Just as importantly, University-supplied access to the Journal will be a significant benefit for young students, who are the least likely age group to read newspapers. The University already provides free access to the New York Times and Wall Street Journal, both of which are invaluable sources for national news and opinion. But missing from these offerings is a robust platform for news and opinion oriented toward Providence and Rhode Island, communities that afford members of the Brown community countless opportunities for direct engagement, meaningful learning and committed service. In the guide to liberal learning distributed to new students, the Office of the Dean of the College specifically advises, “Real-world experiences anchor intellectual pursuits in practical knowledge and help you develop a sense of social and global responsibility.” This expectation to contextualize classroom-based learning and scholarship within our communities is a core principle of the Brown education — one that cannot be truly realized without unencumbered access to a local newspaper. How can students be asked to “develop a sense of global responsibility” if they are unaware of what’s going on downtown, in Providence City Hall or in the State House — all just a few blocks away from College Hill?

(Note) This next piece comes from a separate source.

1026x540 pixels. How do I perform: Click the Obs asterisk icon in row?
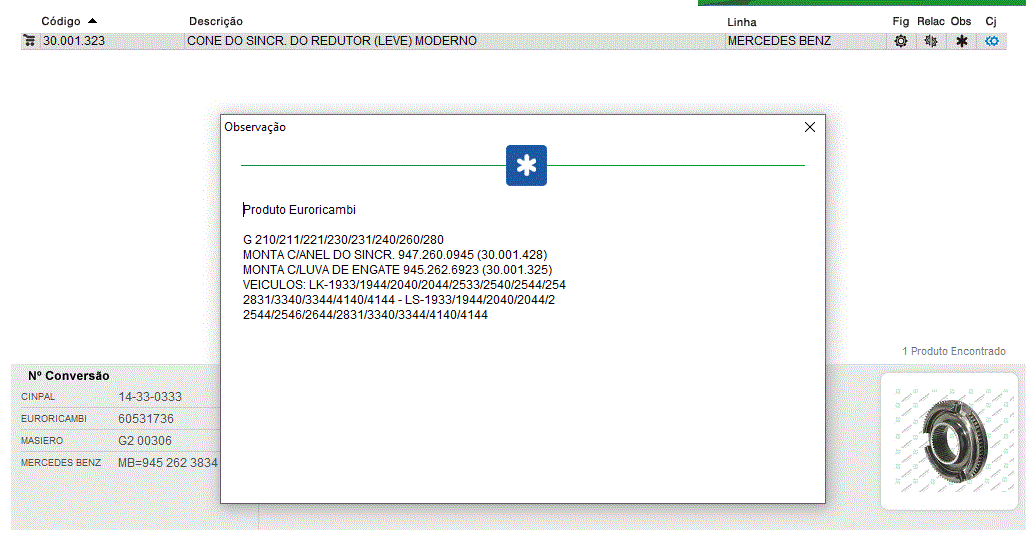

Finally, subscriptions to the Journal would constitute a long-term investment in the cohesion and integration of the Providence community. In its “Brown and the Innovation Economy” strategic plan, unveiled in June 2018, the University observes, “A region’s ability to generate, share and absorb new knowledge is central to its ability to support growing companies and create good jobs.” While there are clear distinctions between journalists reporting the news and academics pursuing scientific truth, scholars have long considered newspapers instruments of knowledge production — and supporting local news is a clear means of supporting local knowledge. When local newspapers shutter their doors, the consequences are staggering: Civic engagement and voter turnout almost immediately decline. And the costs of municipal borrowing soar — thanks to the corruption and self-dealing enabled by the closure of local papers — making it vastly more difficult for communities to make the investments needed to support local infrastructure, deliver social services and facilitate commercial activity. As Representative Carolyn Maloney of New York’s 12th congressional district said at a 2009 hearing of the Joint Economic Committee, “Without our newspapers, we lack a critical uniting feature, which fosters broad participation in our democracy and community.”

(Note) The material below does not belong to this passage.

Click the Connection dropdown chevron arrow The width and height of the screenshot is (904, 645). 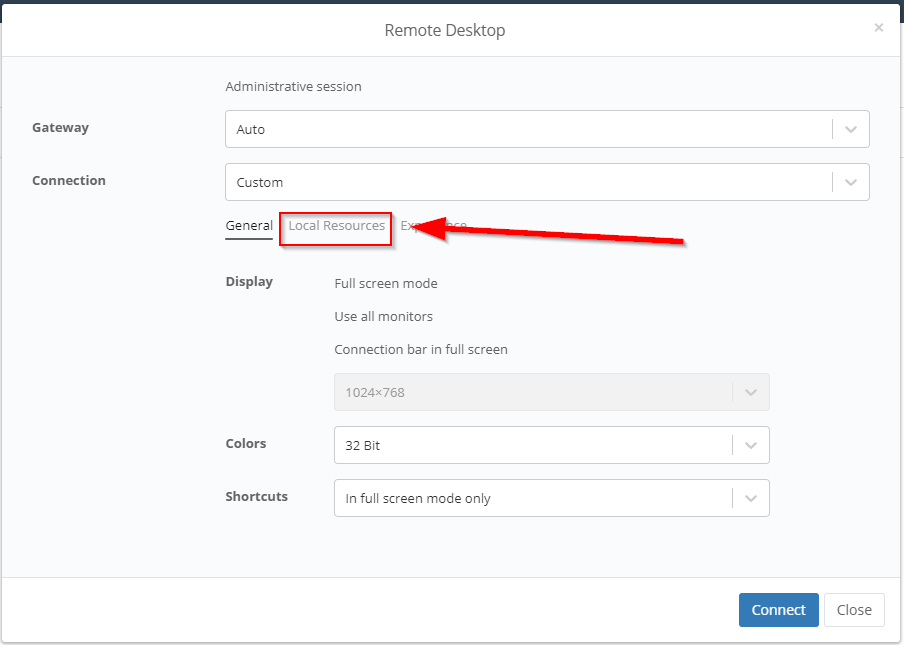pos(851,182)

In this light, the creeping infirmity of the Providence Journal and other local newspapers is not an abstract or theoretical risk to democratic institutions and local life — it is a real and serious threat, with dismaying implications for the unity and well-being of American communities. But this moment also presents an opportunity for the University to step up, act on its economic and civic commitments, bolster the education it provides and support the Journal by purchasing subscriptions. After all, The Herald is used to calling itself Rhode Island’s second-largest print daily. We’d like to keep it that way.


Editorials are written by The Herald’s editorial page board: Anuj Krishnamurthy ’19, Rhaime Kim ’20, Grace Layer ’20, Mark Liang ’19 and Krista Stapleford ’21. Please send responses to this opinion to letters@browndailyherald.com and op-eds to opinions@browndailyherald.com.


Clarification: A previous version of this editorial advocated that the University buy an institutional subscription to the Journal to make the Journal accessible to students, faculty and staff members. It pointed to the University’s arrangements with the Wall Street Journal and the New York Times, which give individual Brown community members nearly unlimited access to online content on their respective websites, as models. 

In fact, the University provides access to the Journal for Brown community members through the library website, which links to the hosting sites ProQuest, which provides text-only access, and NewsBank, which provides scans of the print edition and searchable text. The editorial has been updated to replace the word institutional with individual when referring to subscriptions to eliminate ambiguity. The Herald regrets the error.